» Work to be completed: Copy out every line from the records that includes "Select".

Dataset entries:
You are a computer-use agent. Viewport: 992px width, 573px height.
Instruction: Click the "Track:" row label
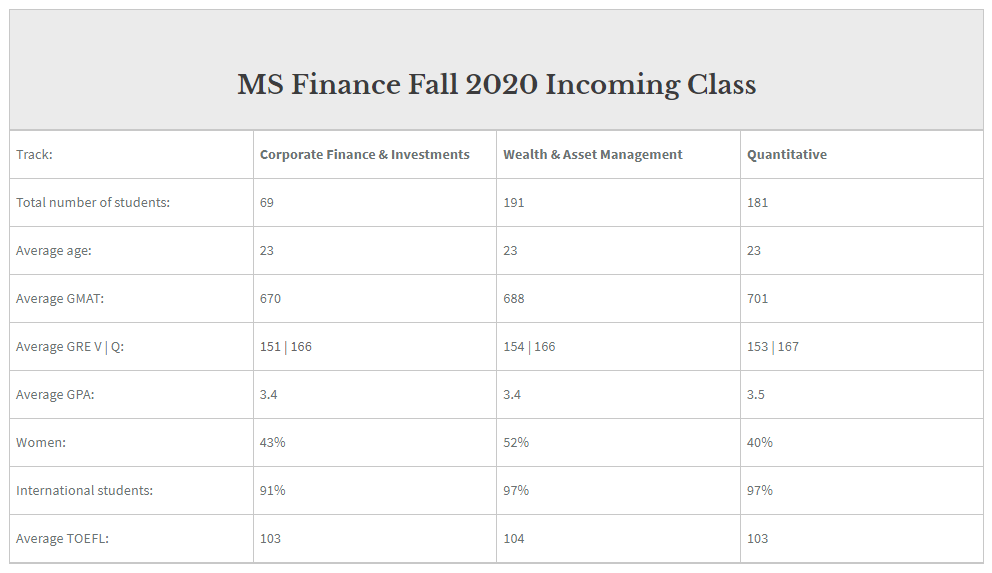pos(34,155)
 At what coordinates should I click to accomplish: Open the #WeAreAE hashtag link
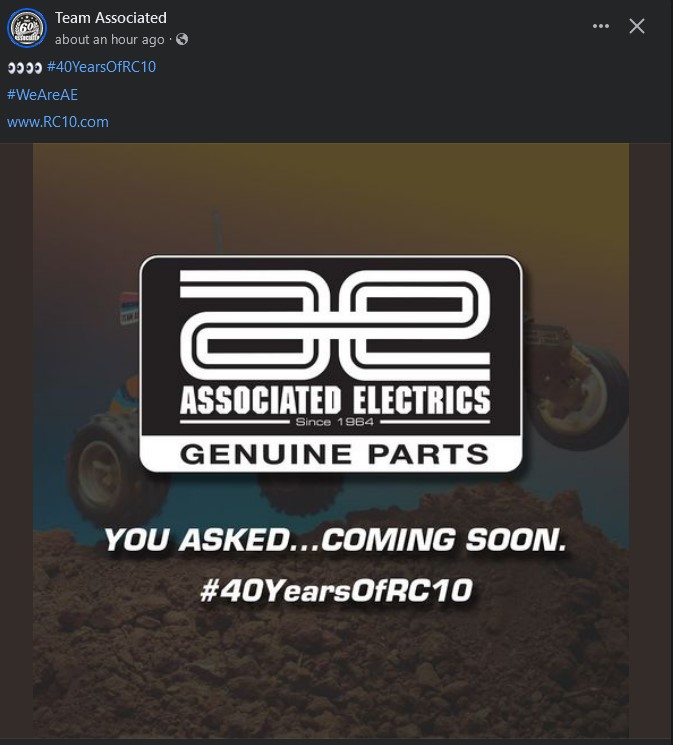coord(42,95)
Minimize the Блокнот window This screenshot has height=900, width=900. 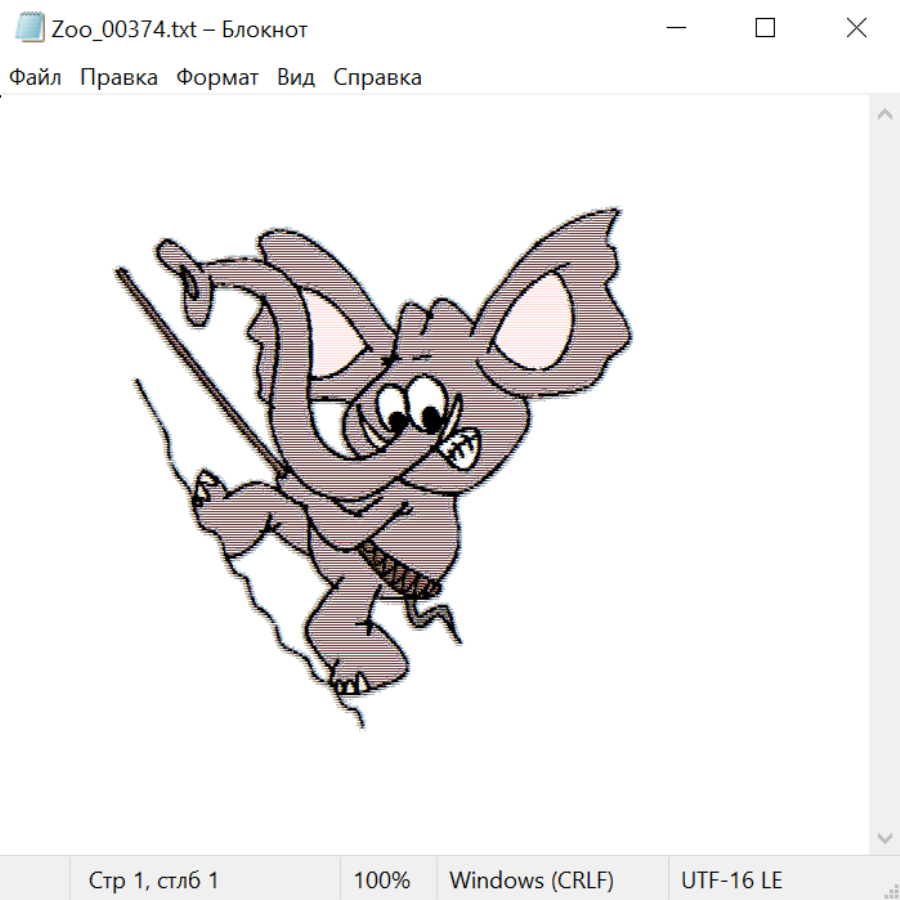tap(674, 29)
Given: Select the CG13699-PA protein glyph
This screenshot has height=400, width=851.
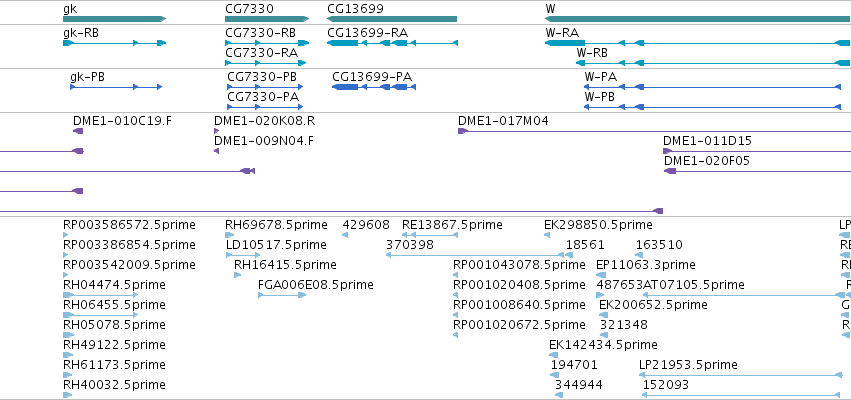Looking at the screenshot, I should 373,87.
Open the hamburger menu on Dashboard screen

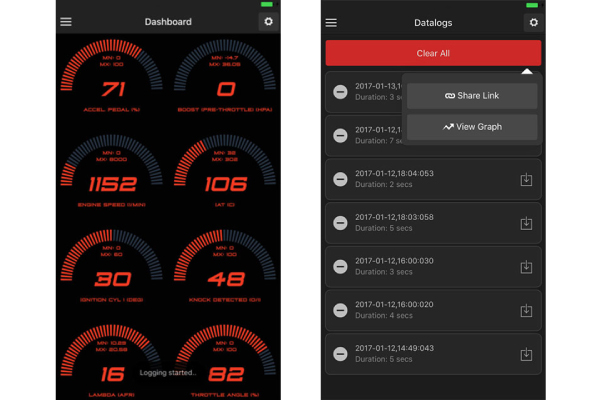coord(66,22)
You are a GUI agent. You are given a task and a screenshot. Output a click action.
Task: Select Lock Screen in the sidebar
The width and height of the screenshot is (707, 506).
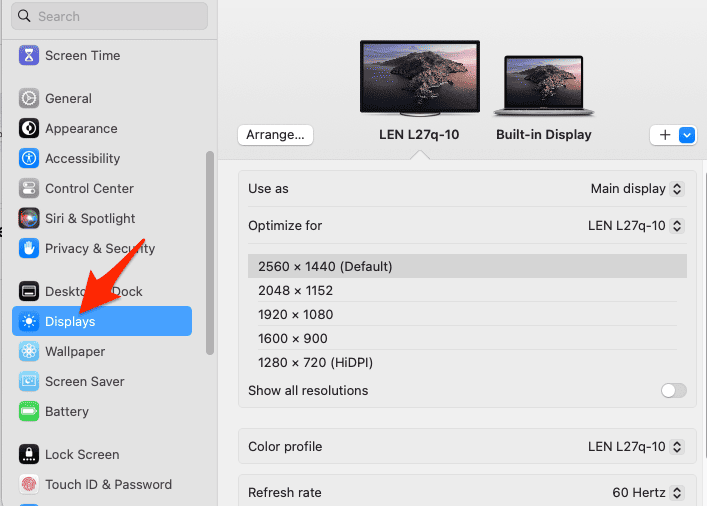coord(81,455)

» Written solution:
Given: Select the CG13699-PA protein glyph
Task: Select Lock Screen in the sidebar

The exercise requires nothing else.